▶ TEXTO DO DOCUMENTO:
“Acorda
chega à janela
Que
o céu está estrelado
Os
santos reis do oriente
Em
vossa porta é chegada
Desperta
de um grande leito
Abre
a janela vem ver
Como
são lindos os presente
Que
viemos receber”.
Acima vemos um trecho de uma das canções das
Pastorinhas da Ilha. Como havíamos combinado, esse mês de março vamos homenagear,
por meio de alguns grupos, as mulheres de Ilha Grande - PI.

▶ TAREFA ESCRITA 1:
Responda com base no texto sobre as Pastorinhas da Ilha:
(a) Como está o céu, segundo a canção?
(b) Em que mês será feita a homenagem?
(c) Quem será homenageado?
▶ TAREFA ESCRITA 2:
Edite um trecho do texto sobre as Pastorinhas da Ilha. Comece nas palavras "Acima vemos um" e pare depois de "Grande - PI.". Nesse trecho, troque "março" por "abril".
▶ TAREFA ESCRITA 3:
Traduza para o inglês esta frase do texto sobre as Pastorinhas da Ilha: "Como havíamos combinado, esse mês de março vamos homenagear, por meio de alguns grupos, as mulheres de Ilha Grande - PI."
As linhas não têm relação com o texto sobre as Pastorinhas da Ilha.

▶ EXCERTOS DAS LINHAS:
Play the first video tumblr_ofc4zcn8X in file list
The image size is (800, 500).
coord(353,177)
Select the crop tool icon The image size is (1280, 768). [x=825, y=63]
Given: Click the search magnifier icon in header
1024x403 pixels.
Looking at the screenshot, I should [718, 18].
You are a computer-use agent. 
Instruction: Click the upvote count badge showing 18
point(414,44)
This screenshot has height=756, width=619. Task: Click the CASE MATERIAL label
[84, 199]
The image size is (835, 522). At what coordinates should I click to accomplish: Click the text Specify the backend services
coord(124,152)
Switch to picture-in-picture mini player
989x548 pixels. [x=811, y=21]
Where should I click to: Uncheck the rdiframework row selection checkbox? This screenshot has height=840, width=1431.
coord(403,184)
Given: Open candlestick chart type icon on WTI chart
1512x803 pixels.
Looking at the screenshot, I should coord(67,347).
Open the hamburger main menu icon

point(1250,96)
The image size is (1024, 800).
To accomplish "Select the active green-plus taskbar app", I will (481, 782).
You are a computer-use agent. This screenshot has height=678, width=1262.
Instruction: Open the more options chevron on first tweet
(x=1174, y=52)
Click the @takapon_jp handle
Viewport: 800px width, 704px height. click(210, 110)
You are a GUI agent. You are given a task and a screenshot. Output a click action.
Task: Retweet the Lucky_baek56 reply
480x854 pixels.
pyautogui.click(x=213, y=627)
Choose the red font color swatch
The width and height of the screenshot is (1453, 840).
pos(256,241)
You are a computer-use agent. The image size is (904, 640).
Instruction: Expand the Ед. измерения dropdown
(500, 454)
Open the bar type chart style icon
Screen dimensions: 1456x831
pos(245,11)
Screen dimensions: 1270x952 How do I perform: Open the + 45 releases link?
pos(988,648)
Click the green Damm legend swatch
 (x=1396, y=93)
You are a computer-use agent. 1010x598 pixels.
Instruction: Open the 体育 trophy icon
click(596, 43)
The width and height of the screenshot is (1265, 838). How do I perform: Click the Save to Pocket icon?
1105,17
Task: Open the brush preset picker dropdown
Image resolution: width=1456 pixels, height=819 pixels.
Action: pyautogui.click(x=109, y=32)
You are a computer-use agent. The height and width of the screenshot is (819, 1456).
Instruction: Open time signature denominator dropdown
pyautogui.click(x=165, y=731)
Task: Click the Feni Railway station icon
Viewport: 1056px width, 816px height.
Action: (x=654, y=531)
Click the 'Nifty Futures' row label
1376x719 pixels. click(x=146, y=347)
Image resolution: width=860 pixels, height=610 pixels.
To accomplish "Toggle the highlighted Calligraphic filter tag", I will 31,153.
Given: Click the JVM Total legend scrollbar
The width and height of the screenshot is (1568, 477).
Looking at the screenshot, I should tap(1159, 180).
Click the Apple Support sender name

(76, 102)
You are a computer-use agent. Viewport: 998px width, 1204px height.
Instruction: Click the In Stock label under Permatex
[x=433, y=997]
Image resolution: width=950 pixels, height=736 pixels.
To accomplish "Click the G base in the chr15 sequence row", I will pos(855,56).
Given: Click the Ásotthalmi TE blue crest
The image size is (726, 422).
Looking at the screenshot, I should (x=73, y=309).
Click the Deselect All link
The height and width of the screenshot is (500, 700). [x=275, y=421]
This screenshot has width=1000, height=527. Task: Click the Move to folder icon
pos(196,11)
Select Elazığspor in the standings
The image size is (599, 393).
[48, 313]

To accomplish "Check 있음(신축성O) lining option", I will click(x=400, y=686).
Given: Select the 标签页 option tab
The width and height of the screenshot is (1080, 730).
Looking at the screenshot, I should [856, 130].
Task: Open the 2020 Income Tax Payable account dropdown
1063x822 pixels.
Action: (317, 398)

▶ RESPOSTA DESENVOLVIDA 1:
(a) O céu está estrelado.
(b) No mês de março.
(c) As mulheres de Ilha Grande - PI.

▶ RESPOSTA DESENVOLVIDA 2:
Acima vemos um trecho de uma das canções das
Pastorinhas da Ilha. Como havíamos combinado, esse mês de abril vamos homenagear,
por meio de alguns grupos, as mulheres de Ilha Grande - PI.

▶ RESPOSTA DESENVOLVIDA 3:
As we had agreed, this month of March we will honor, through some groups, the women of Ilha Grande - PI.